What this task involves:
Gather every line in the items below that contains the word "width". Case matters.

Input material:

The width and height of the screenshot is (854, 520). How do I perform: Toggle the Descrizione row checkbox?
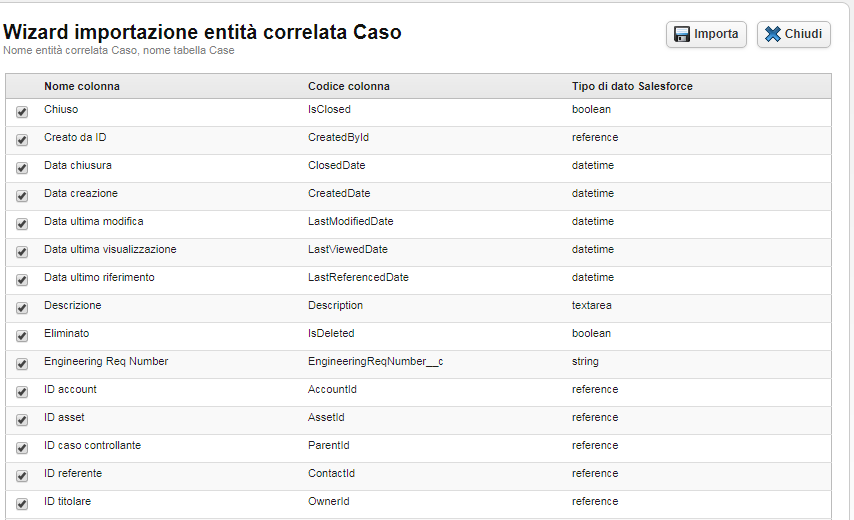coord(22,308)
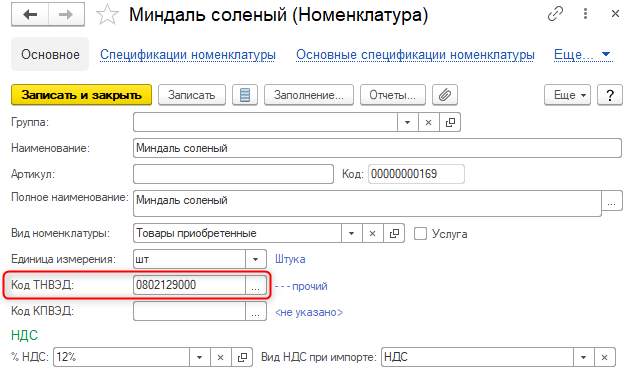Open help with the question mark button
626x374 pixels.
click(610, 95)
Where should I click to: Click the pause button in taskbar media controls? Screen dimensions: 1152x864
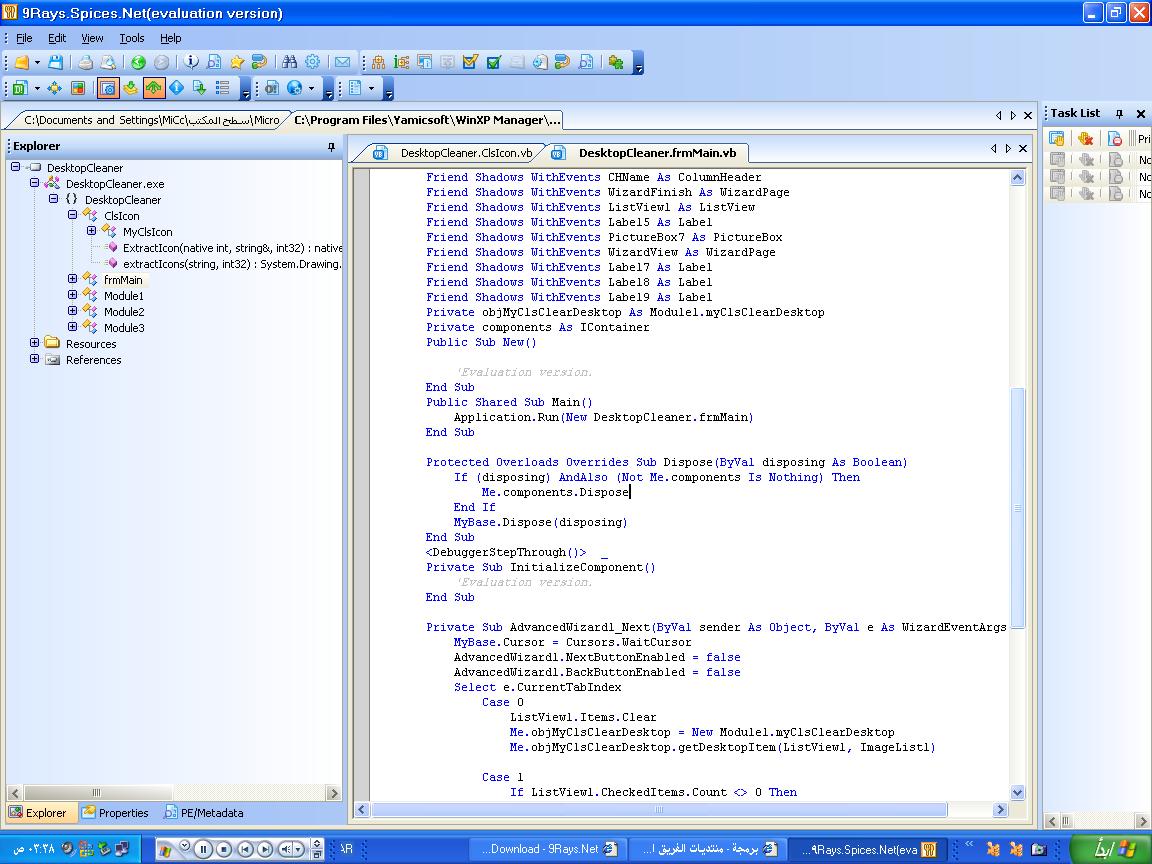click(204, 849)
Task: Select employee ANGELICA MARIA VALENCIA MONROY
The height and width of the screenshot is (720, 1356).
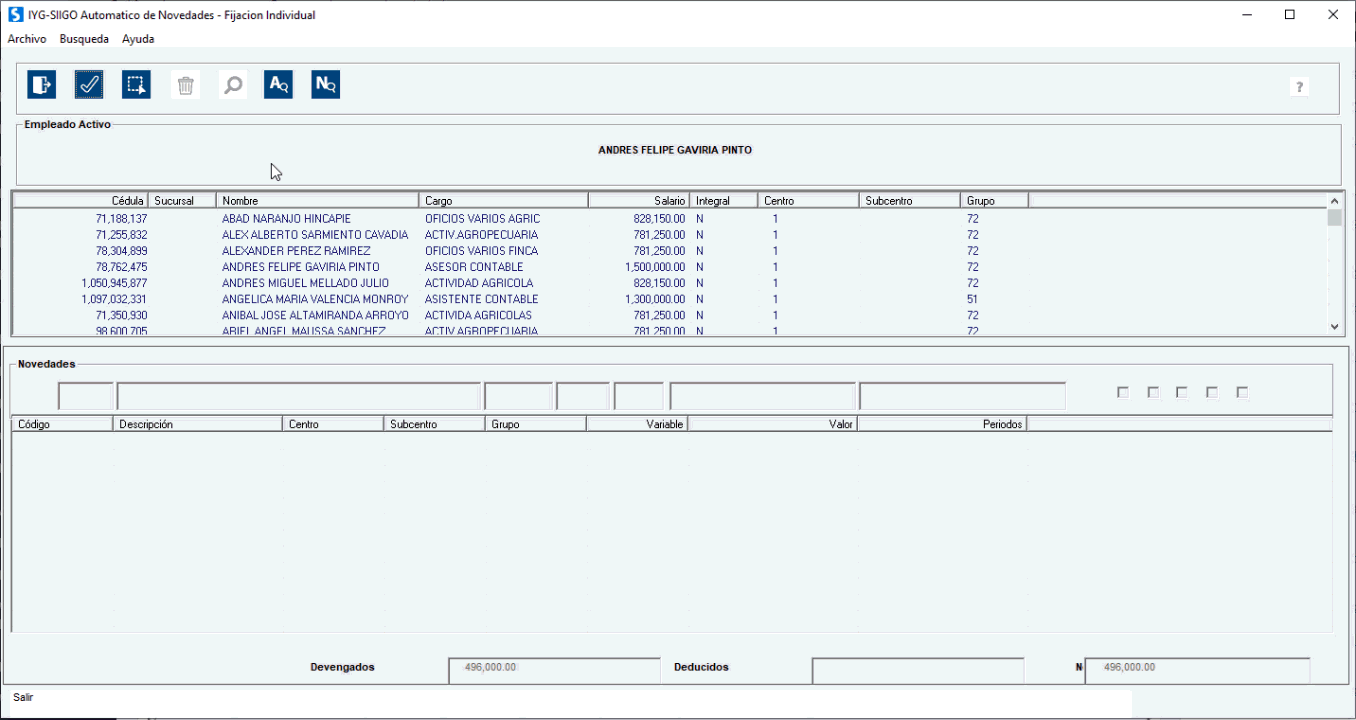Action: [x=315, y=299]
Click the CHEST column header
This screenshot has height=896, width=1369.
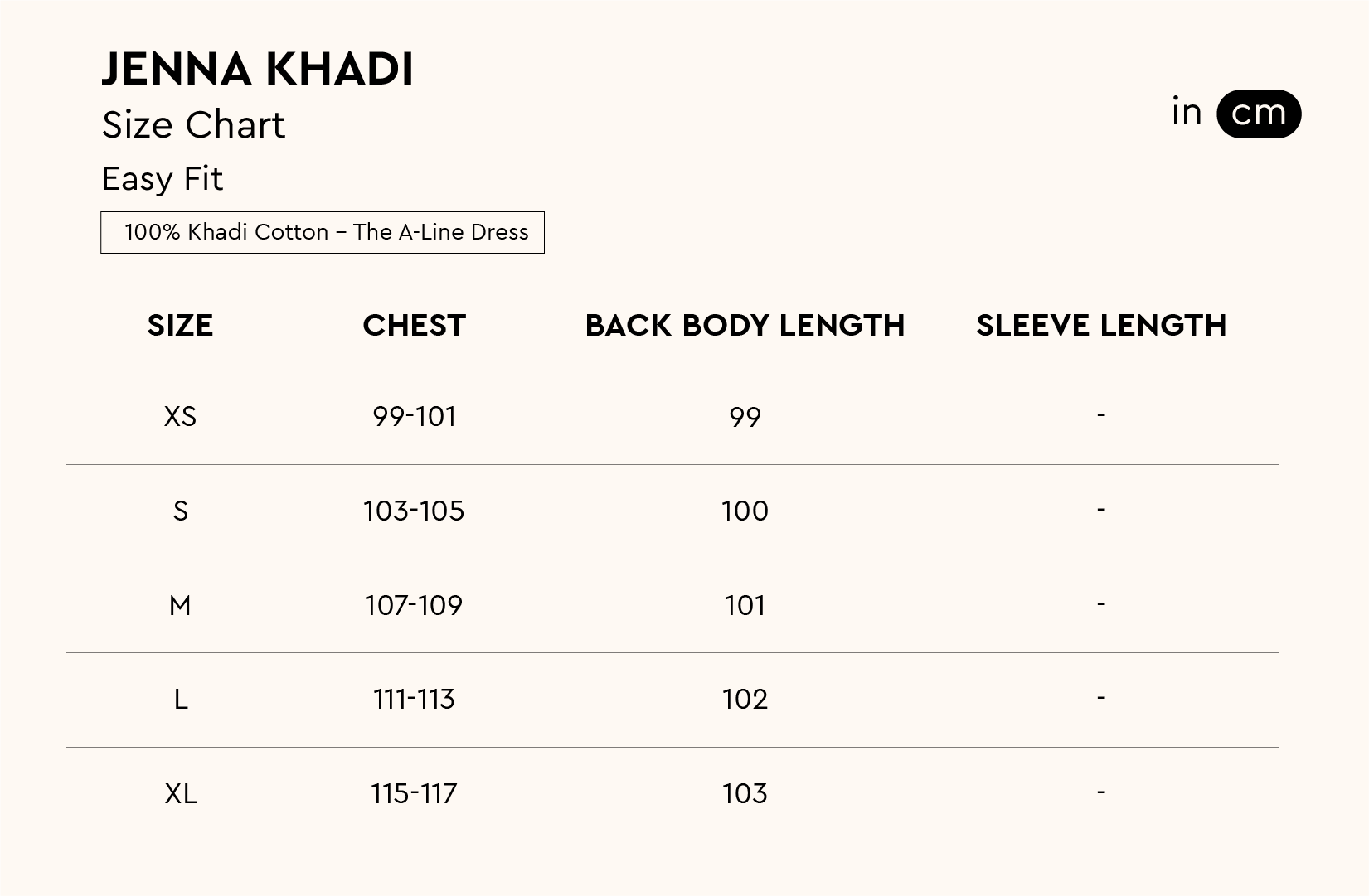(x=414, y=326)
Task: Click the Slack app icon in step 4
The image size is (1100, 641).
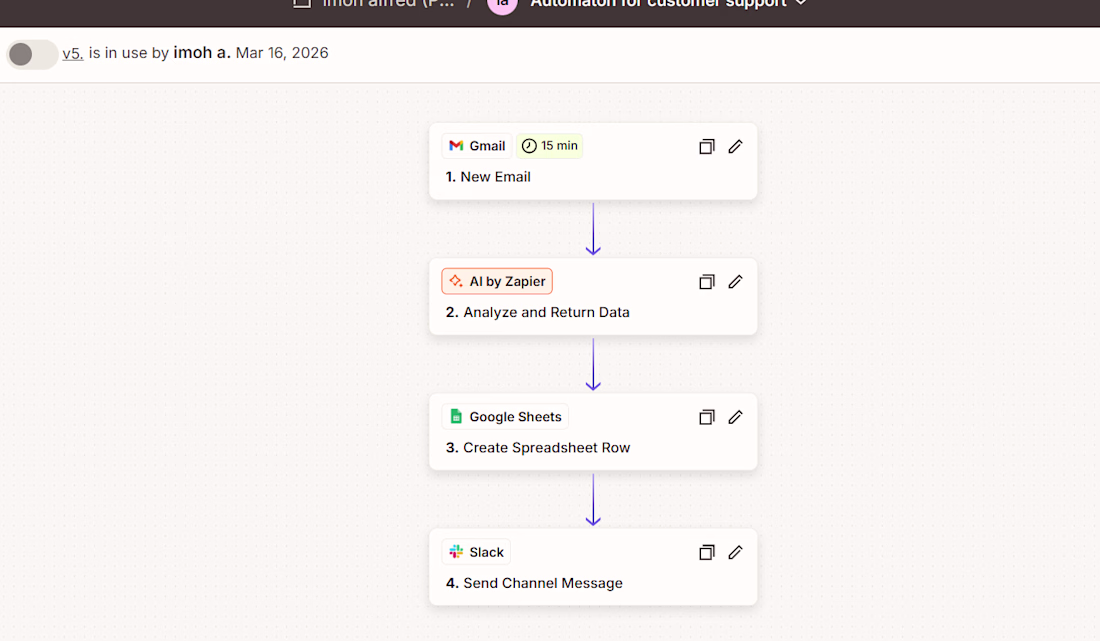Action: pyautogui.click(x=456, y=552)
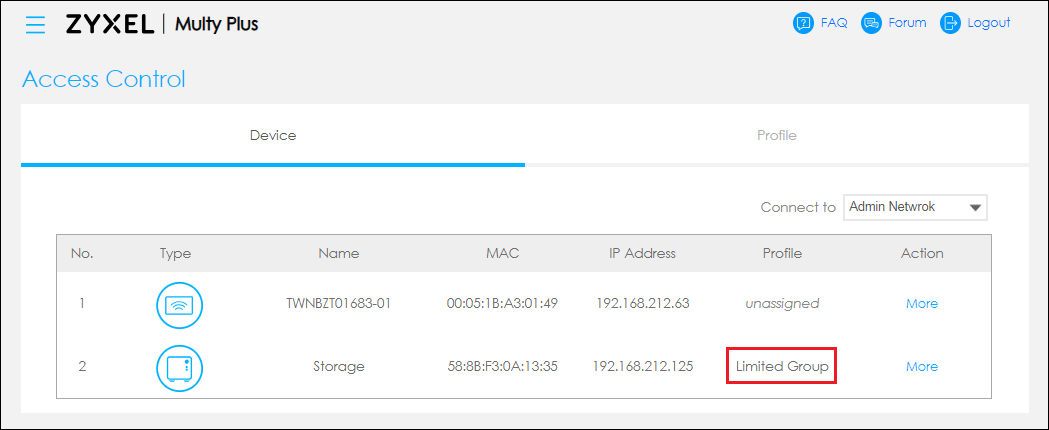
Task: Switch to the Profile tab
Action: point(777,136)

Completed task:
The width and height of the screenshot is (854, 520). How do I perform: Toggle the Descrizione row checkbox?
The height and width of the screenshot is (720, 1356).
This screenshot has height=896, width=1369.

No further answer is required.